BEGIN Available records

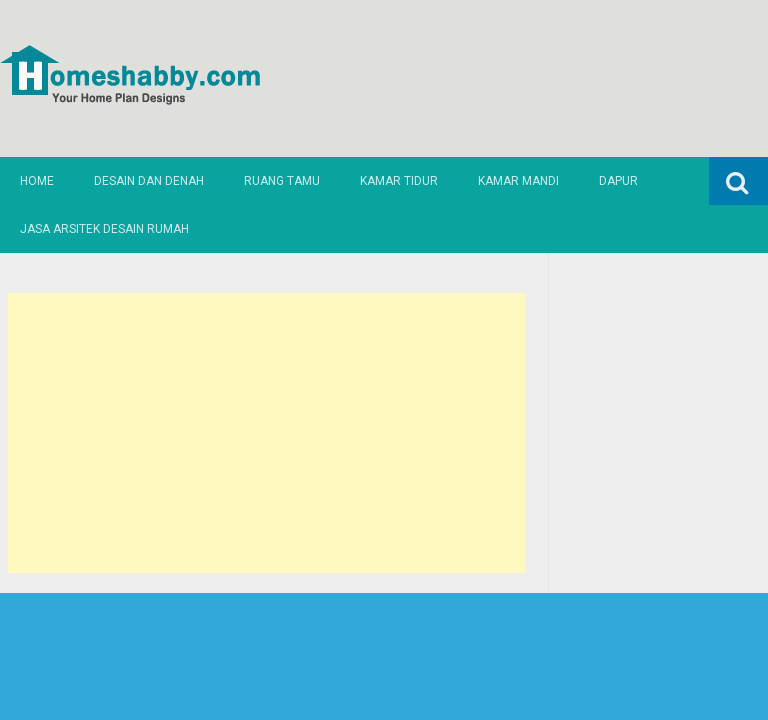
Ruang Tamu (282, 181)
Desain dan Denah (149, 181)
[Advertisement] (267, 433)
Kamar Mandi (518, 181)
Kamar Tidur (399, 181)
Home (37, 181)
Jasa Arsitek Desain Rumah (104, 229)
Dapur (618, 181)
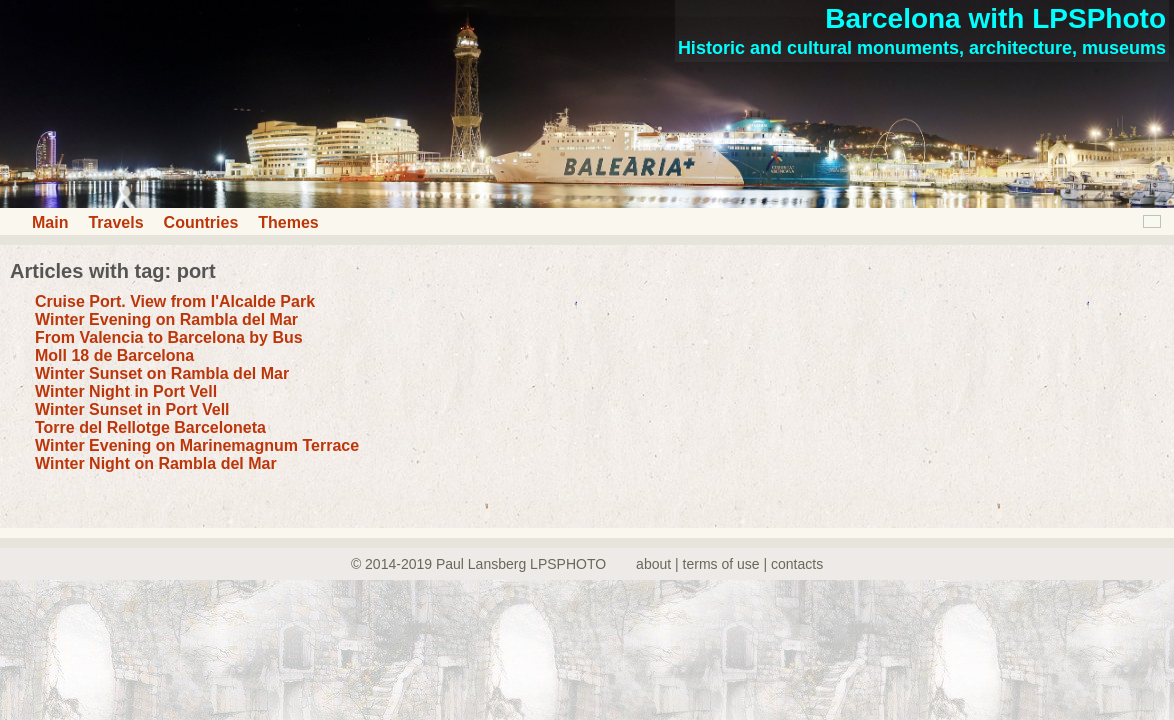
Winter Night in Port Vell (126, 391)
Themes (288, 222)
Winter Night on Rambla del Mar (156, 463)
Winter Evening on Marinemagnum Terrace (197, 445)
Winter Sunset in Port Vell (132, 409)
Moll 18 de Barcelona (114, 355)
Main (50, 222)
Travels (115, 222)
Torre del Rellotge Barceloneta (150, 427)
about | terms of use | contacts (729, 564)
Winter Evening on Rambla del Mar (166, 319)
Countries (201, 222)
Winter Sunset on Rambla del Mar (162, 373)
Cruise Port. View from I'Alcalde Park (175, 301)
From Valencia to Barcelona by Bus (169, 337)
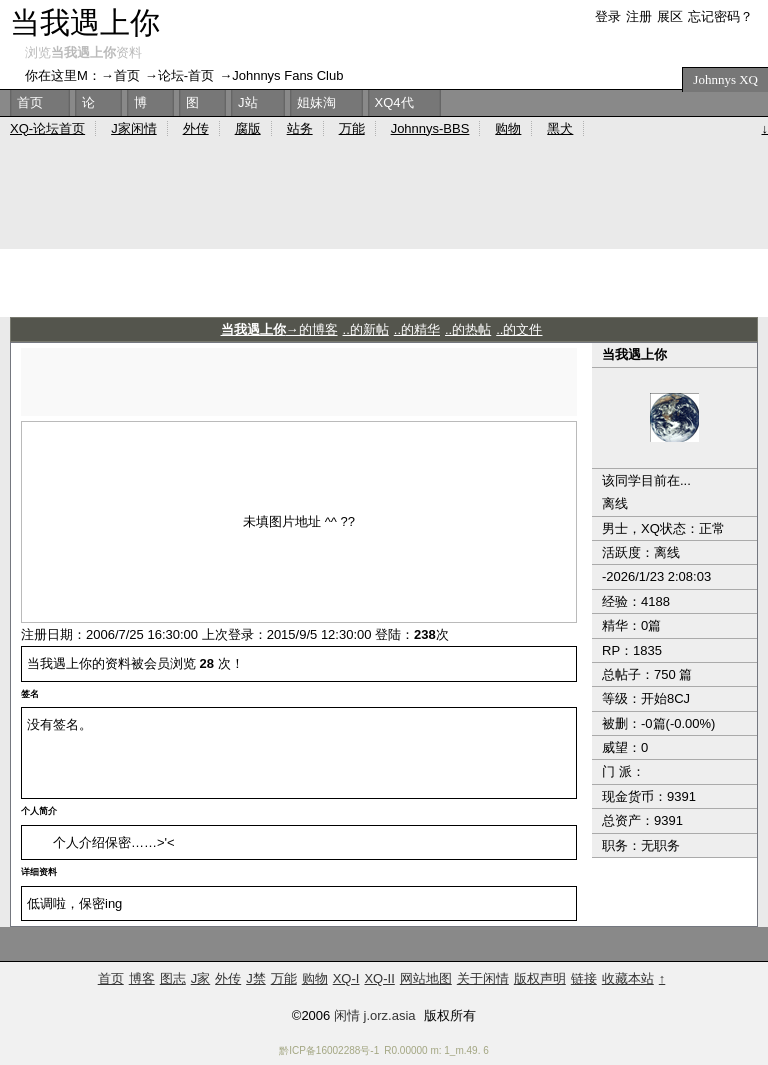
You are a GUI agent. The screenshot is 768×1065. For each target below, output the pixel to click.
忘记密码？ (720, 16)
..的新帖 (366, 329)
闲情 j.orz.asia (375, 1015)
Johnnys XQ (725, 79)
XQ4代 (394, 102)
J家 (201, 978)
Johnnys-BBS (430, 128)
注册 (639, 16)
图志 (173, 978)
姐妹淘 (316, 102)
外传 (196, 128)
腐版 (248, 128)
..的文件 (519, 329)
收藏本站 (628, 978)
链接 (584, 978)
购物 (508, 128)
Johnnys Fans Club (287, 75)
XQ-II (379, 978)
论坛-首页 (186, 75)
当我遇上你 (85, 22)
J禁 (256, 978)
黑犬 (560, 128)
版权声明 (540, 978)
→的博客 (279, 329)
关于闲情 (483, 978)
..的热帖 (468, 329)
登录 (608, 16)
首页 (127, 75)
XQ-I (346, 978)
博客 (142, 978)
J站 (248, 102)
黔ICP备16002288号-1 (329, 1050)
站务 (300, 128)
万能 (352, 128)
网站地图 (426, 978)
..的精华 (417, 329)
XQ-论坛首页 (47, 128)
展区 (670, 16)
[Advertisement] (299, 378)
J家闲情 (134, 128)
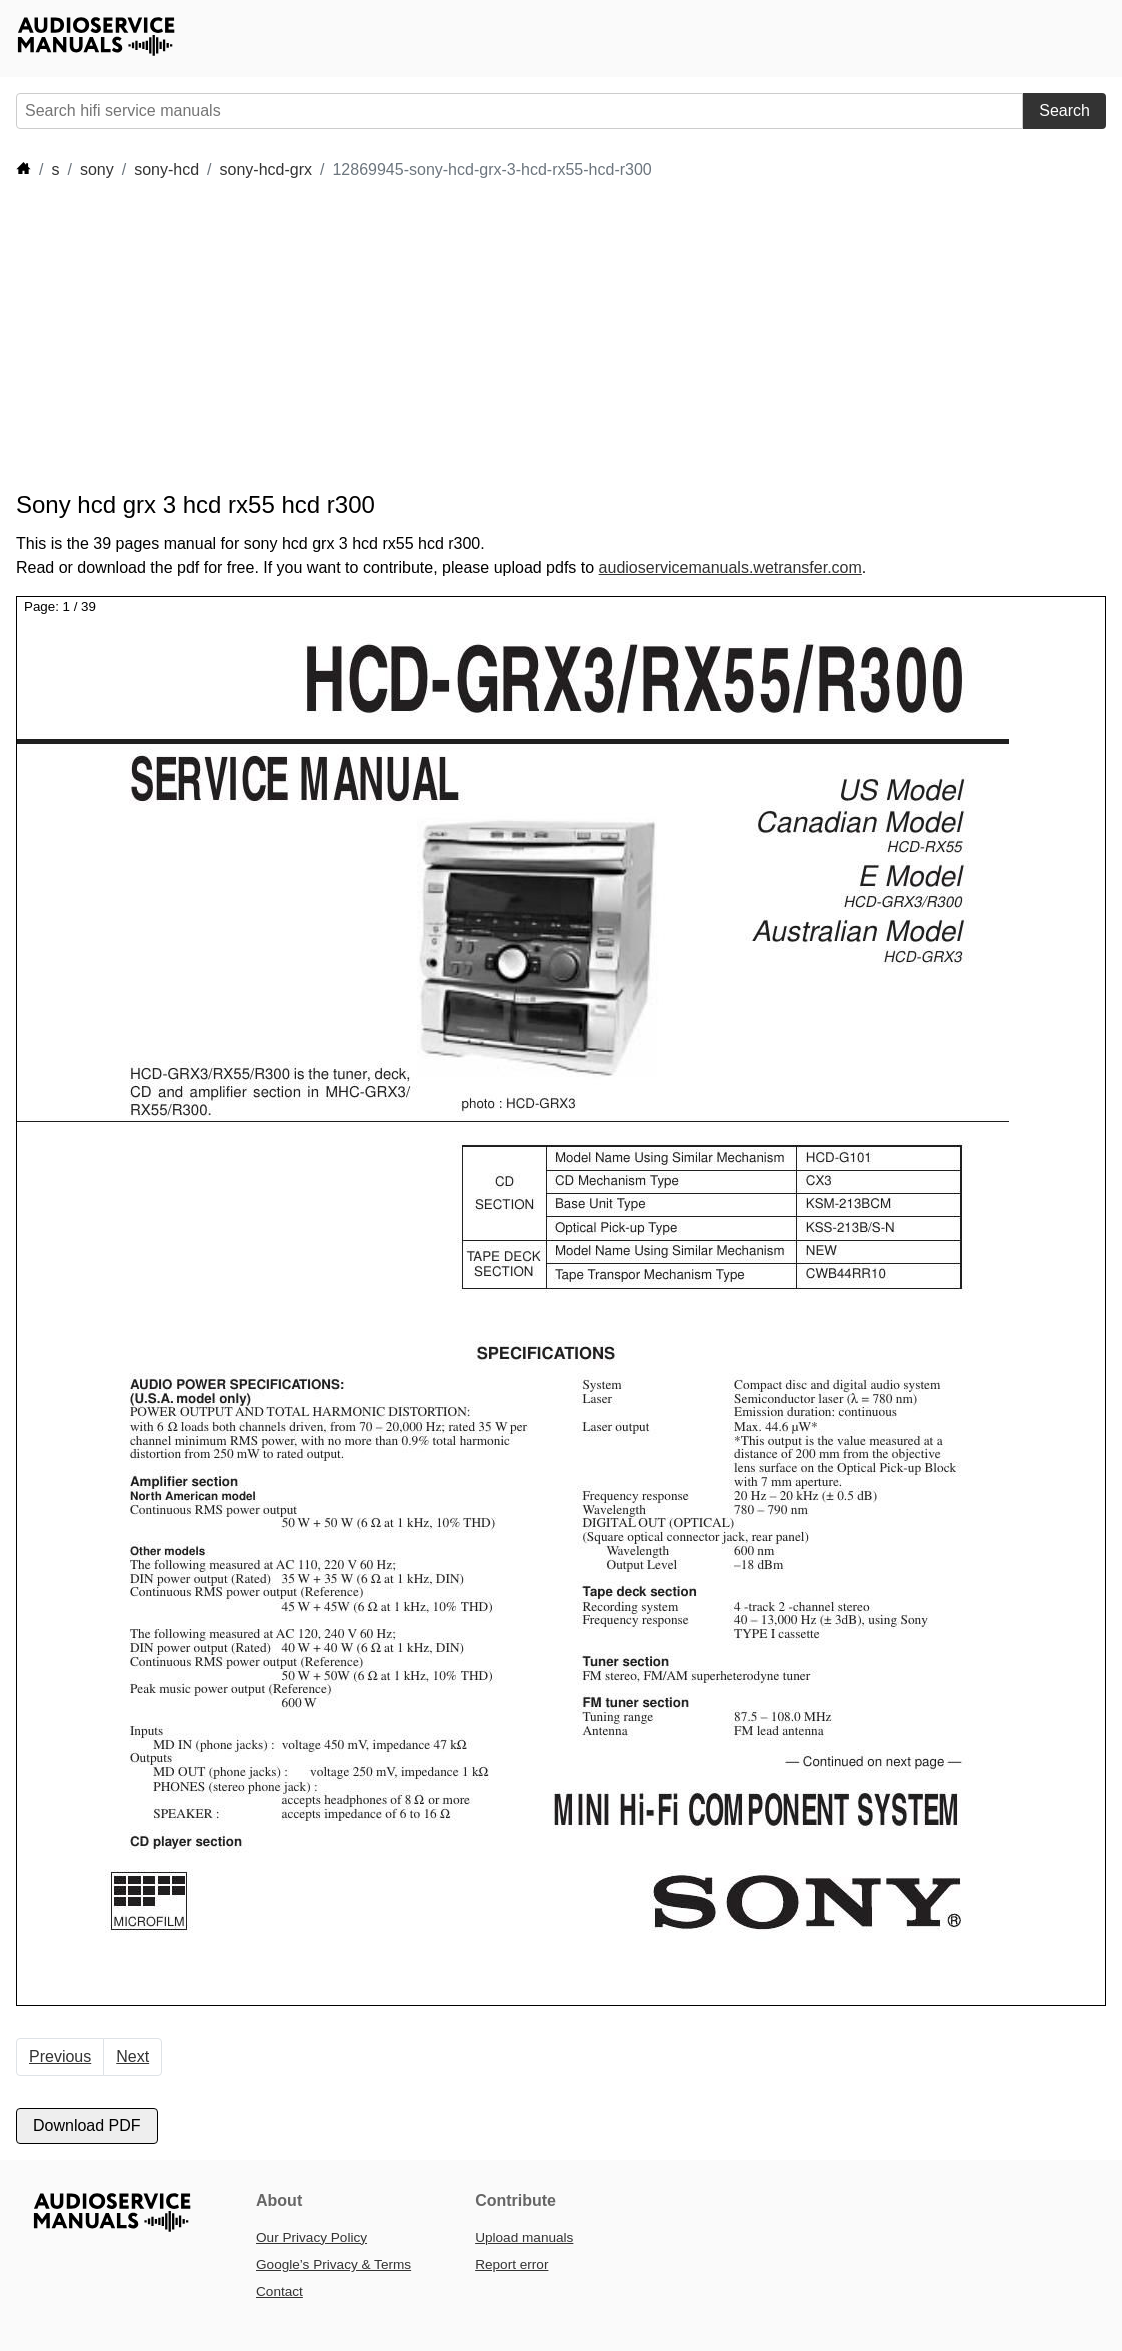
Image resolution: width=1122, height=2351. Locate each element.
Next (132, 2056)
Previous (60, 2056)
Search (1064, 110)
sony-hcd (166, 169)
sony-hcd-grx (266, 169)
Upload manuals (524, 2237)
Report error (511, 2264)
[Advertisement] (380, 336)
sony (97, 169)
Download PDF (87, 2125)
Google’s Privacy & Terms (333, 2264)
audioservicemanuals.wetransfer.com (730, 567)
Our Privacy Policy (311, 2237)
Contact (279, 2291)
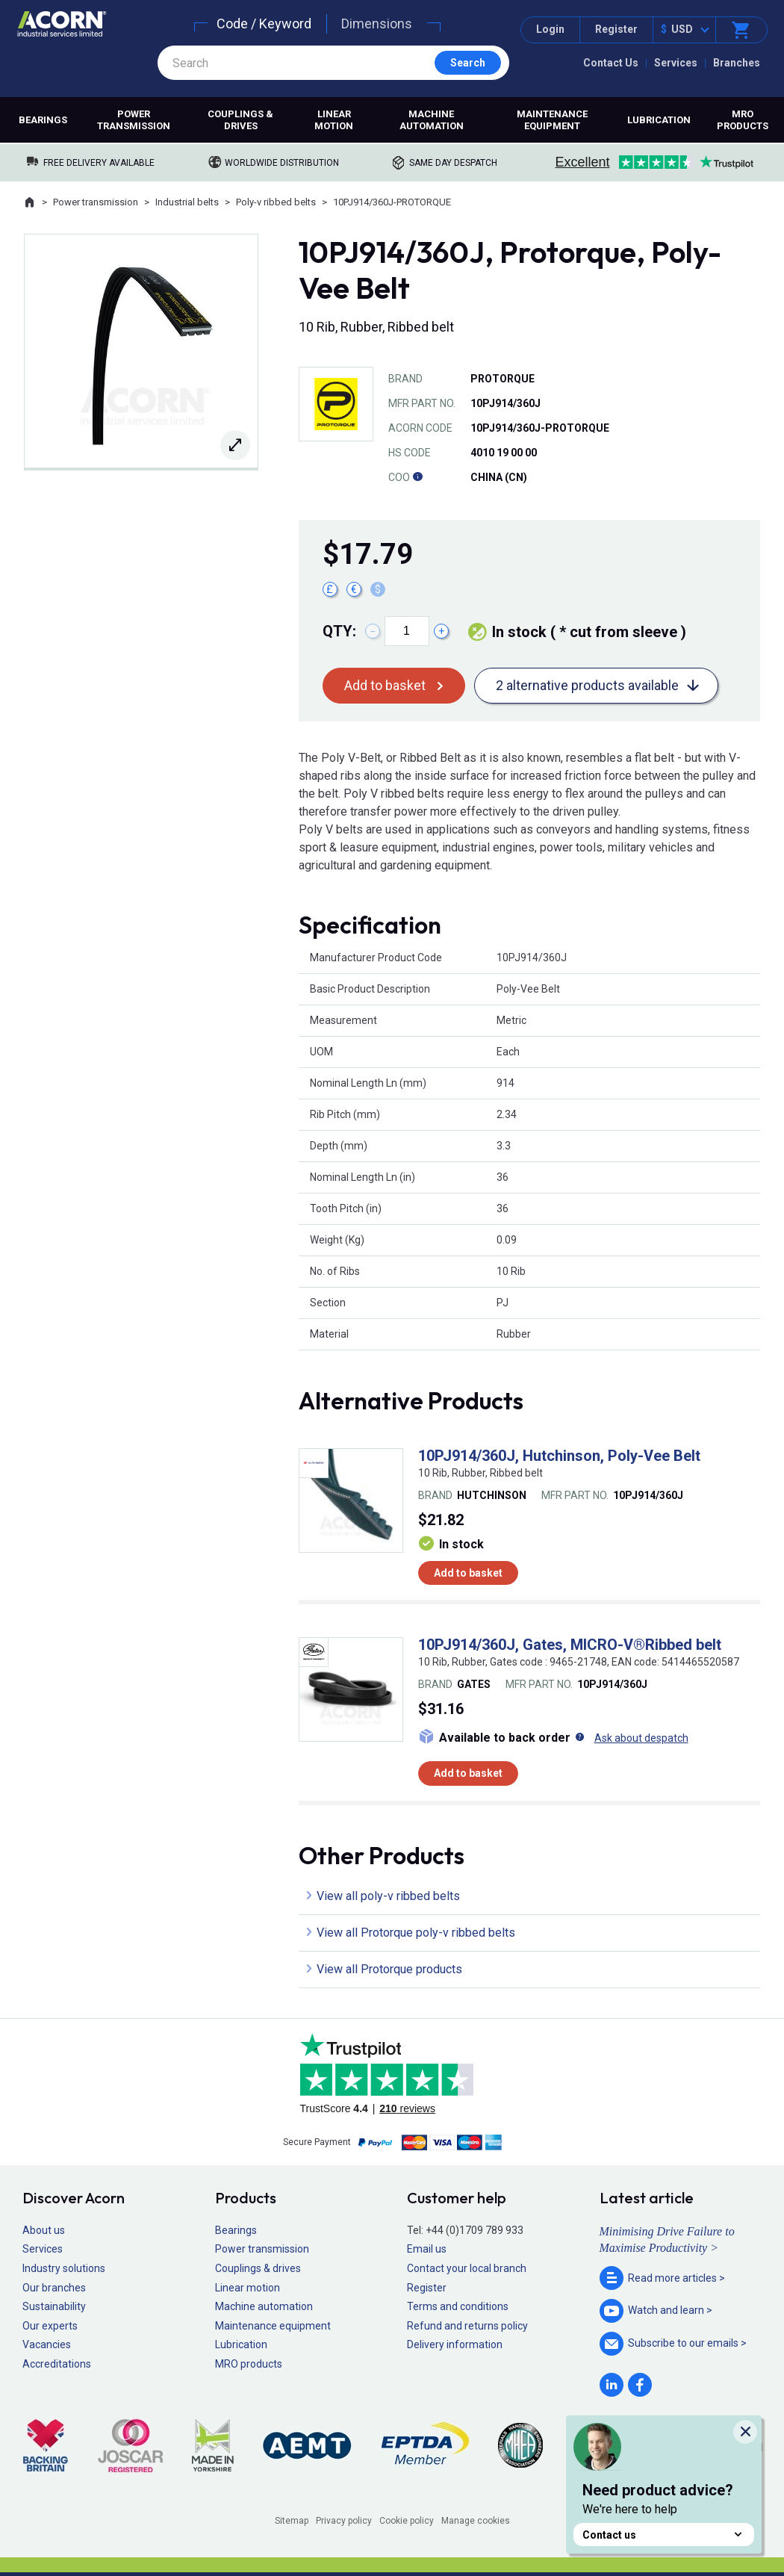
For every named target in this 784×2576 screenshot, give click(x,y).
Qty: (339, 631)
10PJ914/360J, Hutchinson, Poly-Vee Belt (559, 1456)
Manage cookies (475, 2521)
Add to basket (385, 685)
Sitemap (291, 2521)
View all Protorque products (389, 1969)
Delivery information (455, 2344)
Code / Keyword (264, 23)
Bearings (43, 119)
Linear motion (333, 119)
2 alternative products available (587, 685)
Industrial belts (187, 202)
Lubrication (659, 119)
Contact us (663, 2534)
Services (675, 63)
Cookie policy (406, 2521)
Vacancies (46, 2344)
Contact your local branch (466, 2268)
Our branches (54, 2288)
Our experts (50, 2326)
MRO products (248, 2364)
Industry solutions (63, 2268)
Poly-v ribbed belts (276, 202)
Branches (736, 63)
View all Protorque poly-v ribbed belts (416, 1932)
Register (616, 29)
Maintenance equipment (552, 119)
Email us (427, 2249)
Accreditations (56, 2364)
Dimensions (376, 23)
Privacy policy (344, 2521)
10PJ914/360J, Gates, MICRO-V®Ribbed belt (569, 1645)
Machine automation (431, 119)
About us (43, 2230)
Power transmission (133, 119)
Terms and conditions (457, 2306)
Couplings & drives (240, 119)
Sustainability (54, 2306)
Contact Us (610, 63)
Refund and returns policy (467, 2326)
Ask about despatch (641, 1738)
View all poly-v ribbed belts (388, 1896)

END Available records

Print everything from the line containing "Lubrication (659, 119)" down to the line containing "Branches (736, 63)", both lines included, reproducing each item verbatim.

**Full response:**
Lubrication (659, 119)
Contact us (663, 2534)
Services (675, 63)
Cookie policy (406, 2521)
Vacancies (46, 2344)
Contact your local branch (466, 2268)
Our branches (54, 2288)
Our experts (50, 2326)
MRO products (248, 2364)
Industry solutions (63, 2268)
Poly-v ribbed belts (276, 202)
Branches (736, 63)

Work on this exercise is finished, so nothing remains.